* Excerpt

[Start of Attachment]

Prince gets into superfine spirit
Prince Charles visited a Tasmanian sheep farm last week in a bid to promote the Campaign for Wool while in Australia.
Established in 2010, the Campaign for Wool is run by a coalition of industry groups including Australian Wool Innovation and is convened by The Prince of Wales.
Prince Charles' passion for wool shone through while watching the Thornbury family's Leenavale superfine wethers being mustered and shorn.
The enthusiastic prince even threw a fleece onto the classing table to get into the buzz of the wool shed activities.
Brent Thornbury and his family now own one of the most valuable fleeces ever thrown by a member of the British royal family.
"We put the fleece aside with the thought of preserving the historical event," he said.
Brent said the prince was well versed in Australian wool, because he spent part of his youth working on an outback station.
"He knew what he was talking about and was very interested in our superfine wool," Brent said.

[End of Attachment]

* Given records
[Start of Attachment]

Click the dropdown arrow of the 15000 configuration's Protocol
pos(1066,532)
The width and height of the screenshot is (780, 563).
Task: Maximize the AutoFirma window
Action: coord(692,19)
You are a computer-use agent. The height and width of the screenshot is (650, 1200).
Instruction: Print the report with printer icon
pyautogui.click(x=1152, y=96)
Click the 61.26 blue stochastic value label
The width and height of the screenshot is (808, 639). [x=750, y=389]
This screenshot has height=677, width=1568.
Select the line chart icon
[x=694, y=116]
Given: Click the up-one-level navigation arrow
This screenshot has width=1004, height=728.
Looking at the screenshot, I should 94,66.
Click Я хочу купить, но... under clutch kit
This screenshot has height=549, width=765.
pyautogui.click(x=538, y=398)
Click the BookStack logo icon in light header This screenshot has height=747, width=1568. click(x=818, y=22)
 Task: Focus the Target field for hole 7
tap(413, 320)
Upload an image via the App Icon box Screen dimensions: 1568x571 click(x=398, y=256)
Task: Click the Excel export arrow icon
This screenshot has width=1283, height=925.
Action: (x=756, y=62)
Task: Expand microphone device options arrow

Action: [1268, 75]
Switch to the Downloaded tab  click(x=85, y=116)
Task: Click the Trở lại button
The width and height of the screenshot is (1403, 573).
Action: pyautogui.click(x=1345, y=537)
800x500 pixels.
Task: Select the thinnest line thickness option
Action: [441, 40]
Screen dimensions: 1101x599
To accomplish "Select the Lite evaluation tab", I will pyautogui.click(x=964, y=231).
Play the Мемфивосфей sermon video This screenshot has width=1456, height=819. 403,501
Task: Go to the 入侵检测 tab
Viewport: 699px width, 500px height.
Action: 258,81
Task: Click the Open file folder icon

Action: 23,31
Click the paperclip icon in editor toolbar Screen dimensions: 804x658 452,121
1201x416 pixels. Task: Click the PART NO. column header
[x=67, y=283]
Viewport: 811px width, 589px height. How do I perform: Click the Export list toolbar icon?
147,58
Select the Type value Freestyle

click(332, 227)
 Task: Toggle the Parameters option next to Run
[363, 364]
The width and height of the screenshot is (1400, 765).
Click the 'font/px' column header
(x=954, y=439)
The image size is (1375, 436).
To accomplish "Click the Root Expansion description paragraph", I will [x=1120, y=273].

[End of Attachment]

* Directions
**a)** Write out the passage of the article on Prince Charles and wool starting with "The enthusiastic prince" and going on through "British royal family.".
**b)** Pick up the article on Prince Charles's sheep farm visit after its last sentence and carry it on.

* Answers for the tasks
**a)**
The enthusiastic prince even threw a fleece onto the classing table to get into the buzz of the wool shed activities.
Brent Thornbury and his family now own one of the most valuable fleeces ever thrown by a member of the British royal family.

**b)**
Brent, his brother Jason and their father, Kevin, run 12,000 sheep, and manage a Merino superfine stud and a fine wool Poll Merino stud on two properties. The home farm is at Sorell, near Hobart. The other leased property in Fulham produces 18-micron Merinos.
Brent said he had used East Strathglen and Coromandel genetics out of WA for part of the breeding program.
The Leenavale annual superfine wool clip averages 16.5 microns. "The 10-year average price return for superfine wool has been a little ragged, it needs a lift," Brent said.
He said the few growers who still remained with superfine wool were counting on the Campaign for Wool to have an influence in creating more demand for the fibre.